### Selected passage

I received this question recently from a reader. Here is how I replied. I also made this video if you’d prefer to hear my thoughts that way. This post and the video are not exactly the same.
First of all, I'm only slightly “on the spectrum,” if that’s even a thing in this context. I don’t pretend to know anything about clinical psychology. For instance, I’m not even sure if ADHD is maybe one of those made-up conditions that just medicalizes common difficulties, and then everyone seeks a diagnosis for it. I’m sure Scott Alexander has a post on it somewhere, but I haven’t looked because I’m too lazy and would not want to lose an opportunity to opine (how’s that for an epistemic status?). So if ADHD is just another one of these dubious fabrications of the DSM, then what follows will just be my answer to the question “Can you do a PhD if you are easily distracted and/or struggle to do what you’re told and/or procrastinate badly?” I have struggled with enough ADHD symptoms to know at least a thing or two about them — i.e., I follow the ADHD subreddit and frequently recognize myself in it — but I must admit they’ve never been a major debilitating problem for me… So if you have it bad, then I would not expect my input to help you necessarily. It should be obvious none of this is clinical advice. These are just some personal reflections based on my experience.

### Data to examine
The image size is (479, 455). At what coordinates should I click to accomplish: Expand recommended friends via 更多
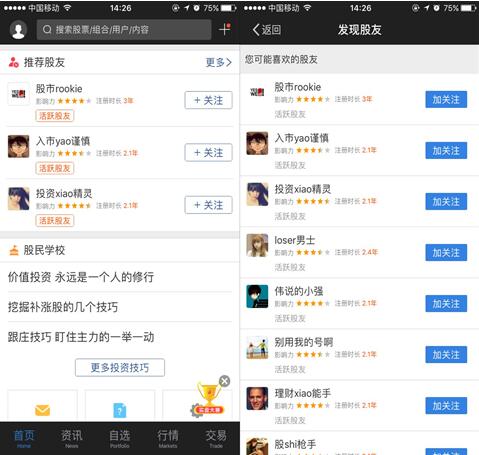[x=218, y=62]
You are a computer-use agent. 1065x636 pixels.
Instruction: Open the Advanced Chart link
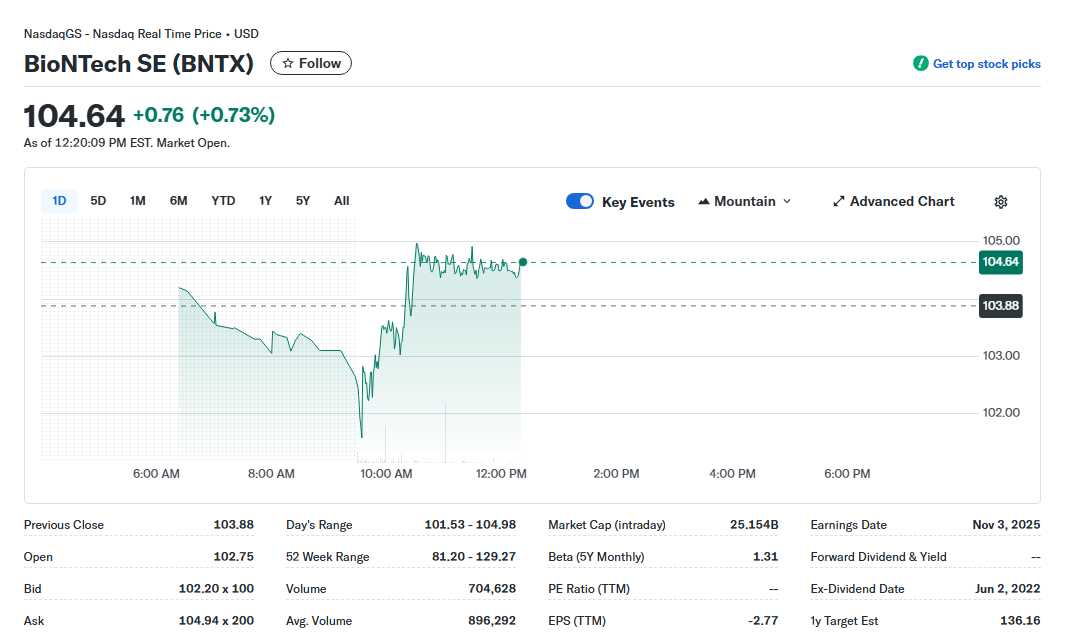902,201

* * *

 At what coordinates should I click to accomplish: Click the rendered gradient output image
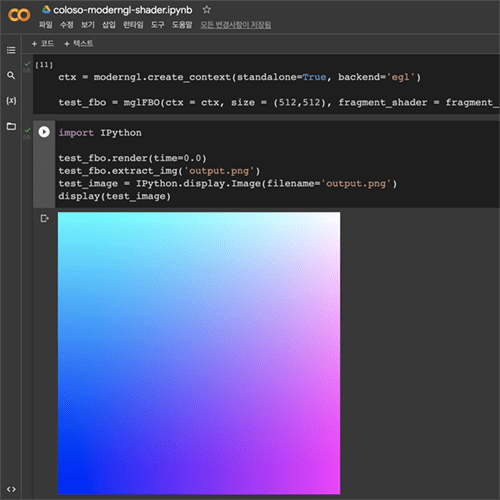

### Task instructions
In the post about doing a PhD with ADHD, what does the writer follow and often recognize themselves in?

### Task solution
The ADHD subreddit.